Excerpted text:
§

CyberGlossary

Cryptography

Homomorphic Encryption

Also known as: FHE, Fully Homomorphic Encryption

Definition

An encryption scheme that allows computations to be performed directly on ciphertexts, producing encrypted results that match the operations on the underlying plaintexts.

Homomorphic Encryption (HE) is a form of public-key cryptography that supports arithmetic operations on ciphertexts without decryption: decrypting the result yields the same answer as performing the operation on the plaintext. Partially Homomorphic schemes (RSA, ElGamal, Paillier) support a single operation, Somewhat Homomorphic schemes a bounded depth of operations, and Fully Homomorphic Encryption (FHE) — pioneered by Gentry in 2009 and now implemented in BFV, BGV, CKKS and TFHE on top of the Ring-LWE problem — supports arbitrary depth via bootstrapping. HE enables privacy-preserving cloud computation, private machine-learning inference, encrypted database queries and secure multiparty computation, but is several orders of magnitude slower and more memory-intensive than plaintext computation, with ongoing research and standardization (HomomorphicEncryption.org, ISO/IEC) reducing the cost.

§

Exercise tasks:
• 1. From the homomorphic encryption entry, copy out everything from "Also known as: FHE, Fully" down to "the underlying plaintexts.".
• 2. Answer these questions using the homomorphic encryption entry.
(a) What other names is homomorphic encryption listed as being known by?
(b) Who pioneered Fully Homomorphic Encryption, and in what year?
(c) On top of which problem are BFV, BGV, CKKS and TFHE implemented?
Rely only on the homomorphic encryption entry.

§

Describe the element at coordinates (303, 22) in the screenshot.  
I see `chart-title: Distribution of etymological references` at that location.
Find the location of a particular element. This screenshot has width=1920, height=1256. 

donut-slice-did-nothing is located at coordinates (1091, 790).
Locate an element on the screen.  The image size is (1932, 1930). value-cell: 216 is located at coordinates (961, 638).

§

Answers for the tasks:
• 1.
Also known as: FHE, Fully Homomorphic Encryption

Definition

An encryption scheme that allows computations to be performed directly on ciphertexts, producing encrypted results that match the operations on the underlying plaintexts.

• 2.
(a) FHE and Fully Homomorphic Encryption
(b) Gentry, in 2009
(c) The Ring-LWE problem